Iluminando con sol el día lluvioso.

Cuando era niño, mi madre me contó una historia sobre una conversación que tuvo con mi tía Elaine, antes de que yo naciera.

Elaine no era mi tía de sangre, pero habían crecido juntas en tiempos difíciles y se consideraban hermanas. Compartían la pasión por la literatura, la jardinería y las conversaciones telefónicas inexplicablemente largas.

Elaine era una mujer culta con muchos intereses y experiencias, y tenía una manera de conversar muy amena. Se había casado con un hombre llamado Rupert; todos lo llamaban Rube. Rube había ido a la universidad y le había ido bien en los negocios, al menos para los estándares de la época. Era un hombre dedicado, decidido y confiable que creía profundamente en la tranquila satisfacción de una cuenta de ahorros en crecimiento.
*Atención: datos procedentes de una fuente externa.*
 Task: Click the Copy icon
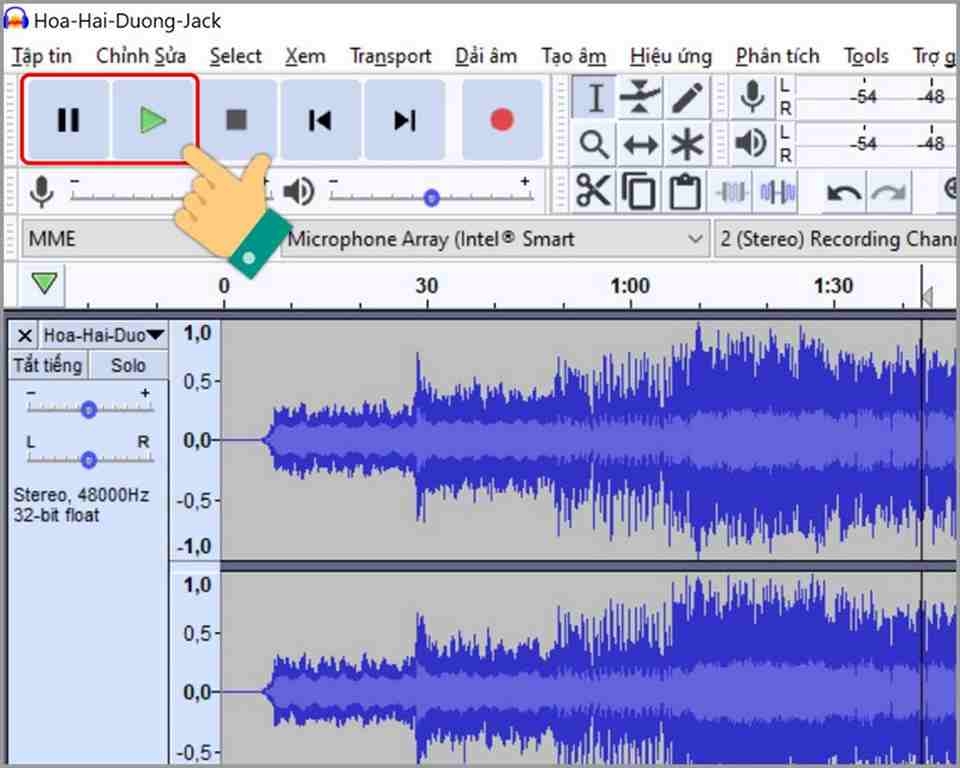pos(639,192)
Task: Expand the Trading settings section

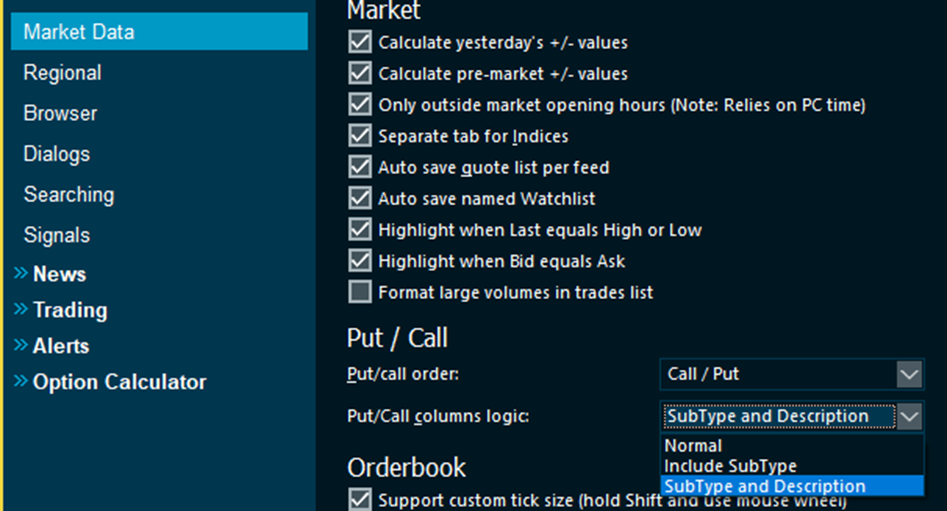Action: pos(69,310)
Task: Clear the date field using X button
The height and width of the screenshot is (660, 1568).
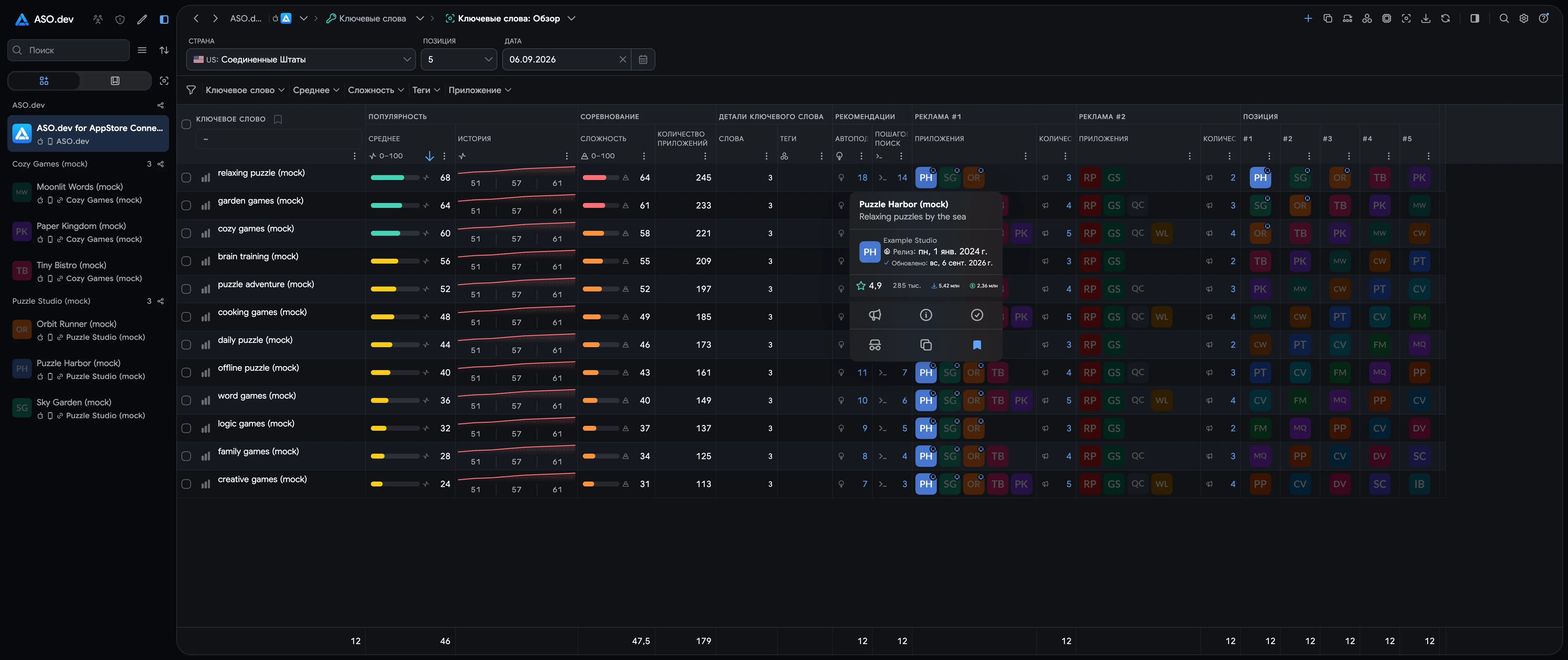Action: (623, 60)
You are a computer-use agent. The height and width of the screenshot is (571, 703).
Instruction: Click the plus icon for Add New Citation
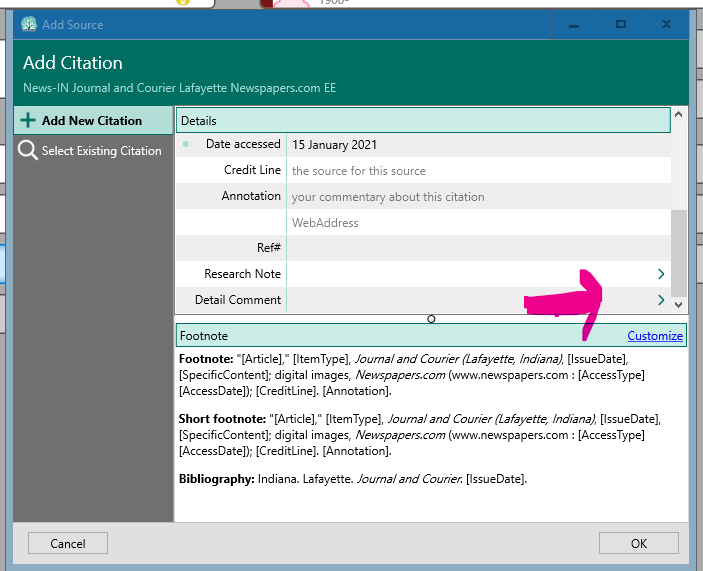click(x=27, y=121)
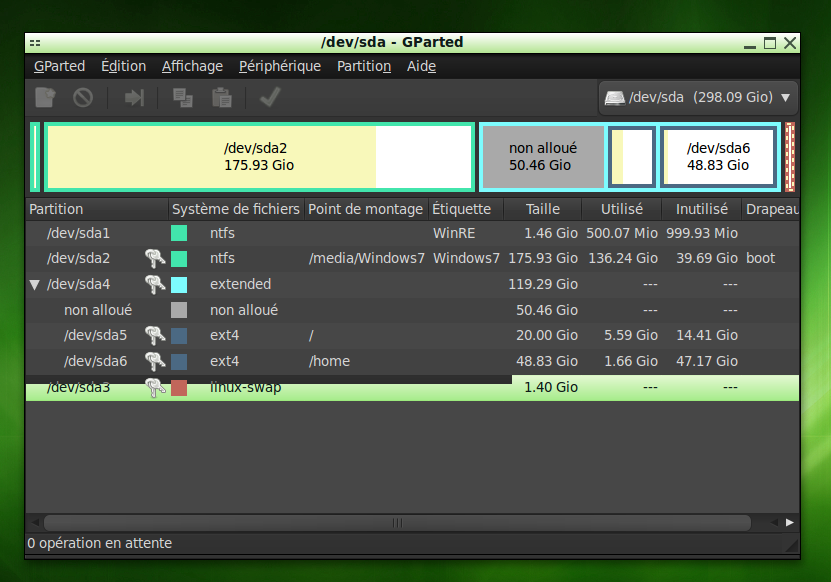
Task: Select the /dev/sda6 block in the graphical bar
Action: tap(719, 156)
Mis padres vivían en un mundo muy diferente.

Ninguno de los dos había terminado la secundaria. Tenían trabajo, pero modesto, y con siete hijos en casa, el sueldo semanal de 25 dólares de mi padre tenía que rendir mucho. Nunca sobraba dinero para lujos.

Pero mi madre tenía un don para crear algo con lo mínimo.
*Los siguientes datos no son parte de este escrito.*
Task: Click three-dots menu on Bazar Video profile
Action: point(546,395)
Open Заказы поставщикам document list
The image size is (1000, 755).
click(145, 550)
Cada verano había actividades divertidas, unas vacaciones cortas, una excursión de un día a algún lugar; a veces, simplemente un largo viaje en coche con sándwiches envueltos en papel encerado. La mañana de Navidad siempre llegaba con una pila de regalos bajo el árbol. Muchos de esos regalos eran cosas que ella habría tenido que comprar de todos modos: ropa, calcetines, útiles escolares; pero entre ellos siempre había uno o dos regalos especiales, cosas que ella sabía que de alguna manera habíamos deseado.

En casa de Elaine, la filosofía era completamente diferente. Rube creía en ahorrar para el futuro con una devoción casi religiosa. El despilfarro era inaceptable. Una vez oí que sus hijos tenían que llevarse a casa las bolsas de plástico de los sándwiches del colegio para que se reutilizaran. Rara vez comían en restaurantes. Las vacaciones simplemente no existían.

Rube se preparaba para los tiempos difíciles. Esos esfuerzos sí que le proporcionaron la seguridad que pueden brindar los ahorros, pero uno se pregunta a qué precio.

Una tarde, según contó mi madre más tarde, las dos mujeres estaban sentadas a la mesa de la cocina mientras mi madre hacía las cuentas. Sin duda, estaba revisando recibos y su libreta bancaria llena de anotaciones, tomando café mientras el guiso del viernes se cocinaba a fuego lento. Estaba pensando en cómo transferir dinero de un sitio a otro —pedir prestado de una cuenta para pagar otra—, intentando evitar que la compañía de tarjetas de crédito cancelara la misma tarjeta que había usado para comprar los regalos de Navidad para sus hijos.

Elaine la observaba con creciente preocupación.

Finalmente, dijo con suavidad pero con ansiedad: «Dios mío, Marilyn… ¿qué harías si Mario perdiera su trabajo?».

Mi madre ni siquiera se detuvo a pensar.

«Bueno, Elaine», dijo, «entonces supongo que tendría que vivir como tú».

No lo dijo con amargura ni burla. Fue simplemente la silenciosa declaración de prioridades de mi madre. Ella entendía el riesgo. Entendía la escasez. Pero también creía que la infancia se vivía en el presente, no en un futuro más seguro.

Cuando pienso en ella ahora, veo a una mujer que hacía malabares con cifras imposibles, encontrando siempre la manera de crear alegría: vacaciones económicas, regalos sorpresa, recuerdos que perdurarían más que cualquier factura de tarjeta de crédito.